Le projet de loi 2013 a également réintroduit plusieurs dispositions de la loi de 2001 qui avaient expiré en raison d'une clause de temporisation de cinq ans. Ce sont les «audiences d'investigation» dans lesquelles le droit au silence est aboli de façon à contraindre sous menace d'emprisonnement toute personne à fournir des informations au sujet d'un acte terroriste passé ou futur, ainsi que les «arrestations préventives», en vertu desquelles l'État a le pouvoir de détenir pendant jusqu'à 72 heures toute personne soupçonnée d'avoir potentiellement l'intention de commettre une infraction terroriste, et de lui imposer ensuite des restrictions apparentées à une caution pendant jusqu'à un an, même si elle n'est inculpée d'aucun crime. (Voir : Canada : les droits fondamentaux niés au nom de la lutte « antiterroriste »).

Plus tôt cette année, les conservateurs de Stephen Harper ont adopté une loi donnant à l'État des motifs supplémentaires pour révoquer la citoyenneté d'un individu. La Loi renforçant la citoyenneté canadienne a été critiquée par Amnistie internationale et d'autres groupes de défense des libertés civiles internationales pour transformer le droit à la citoyenneté en un privilège.

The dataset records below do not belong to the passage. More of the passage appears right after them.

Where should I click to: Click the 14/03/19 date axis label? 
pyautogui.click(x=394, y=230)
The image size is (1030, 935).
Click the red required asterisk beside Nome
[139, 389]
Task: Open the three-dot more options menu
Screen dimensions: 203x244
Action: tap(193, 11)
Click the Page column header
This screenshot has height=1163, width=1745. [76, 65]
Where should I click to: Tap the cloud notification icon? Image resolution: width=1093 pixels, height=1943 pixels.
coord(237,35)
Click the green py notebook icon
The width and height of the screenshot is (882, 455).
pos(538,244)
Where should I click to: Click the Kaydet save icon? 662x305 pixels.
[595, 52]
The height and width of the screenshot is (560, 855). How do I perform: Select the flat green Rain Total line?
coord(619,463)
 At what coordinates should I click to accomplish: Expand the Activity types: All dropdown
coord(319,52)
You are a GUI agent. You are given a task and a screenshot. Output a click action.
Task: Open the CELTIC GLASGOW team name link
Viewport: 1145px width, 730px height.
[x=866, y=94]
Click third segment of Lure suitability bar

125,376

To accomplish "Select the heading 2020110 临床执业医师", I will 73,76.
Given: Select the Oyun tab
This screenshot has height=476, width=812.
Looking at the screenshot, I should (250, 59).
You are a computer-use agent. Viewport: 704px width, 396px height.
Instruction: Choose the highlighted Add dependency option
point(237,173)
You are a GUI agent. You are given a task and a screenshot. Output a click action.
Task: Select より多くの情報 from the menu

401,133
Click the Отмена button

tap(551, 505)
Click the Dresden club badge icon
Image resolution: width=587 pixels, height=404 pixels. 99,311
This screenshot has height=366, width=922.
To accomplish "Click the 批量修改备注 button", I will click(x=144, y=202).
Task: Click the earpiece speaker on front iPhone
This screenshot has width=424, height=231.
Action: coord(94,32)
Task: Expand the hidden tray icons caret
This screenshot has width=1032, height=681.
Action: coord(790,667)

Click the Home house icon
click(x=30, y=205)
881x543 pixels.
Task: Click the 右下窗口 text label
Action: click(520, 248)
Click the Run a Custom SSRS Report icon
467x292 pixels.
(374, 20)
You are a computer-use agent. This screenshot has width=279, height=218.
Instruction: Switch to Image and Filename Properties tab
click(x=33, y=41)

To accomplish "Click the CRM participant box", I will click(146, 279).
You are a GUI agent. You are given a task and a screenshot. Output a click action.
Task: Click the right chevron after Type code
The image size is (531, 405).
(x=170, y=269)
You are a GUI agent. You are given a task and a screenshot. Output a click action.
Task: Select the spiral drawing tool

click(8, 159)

Le gouvernement a maintenant le pouvoir de révoquer la citoyenneté et la double citoyenneté de quiconque ayant été condamné pour terrorisme ou trahison, ou combattu pour des groupes armés étrangers contre le Canada. La révocation de la citoyenneté fournirait au gouvernement les moyens d'expulser ces personnes ou de les emprisonner indéfiniment, car il n'y a pas de limite légale maximale pour la détention sans inculpation de citoyens non canadiens considérés comme «menace à la sécurité nationale» en vertu du système de certificats de sécurité nationale du gouvernement.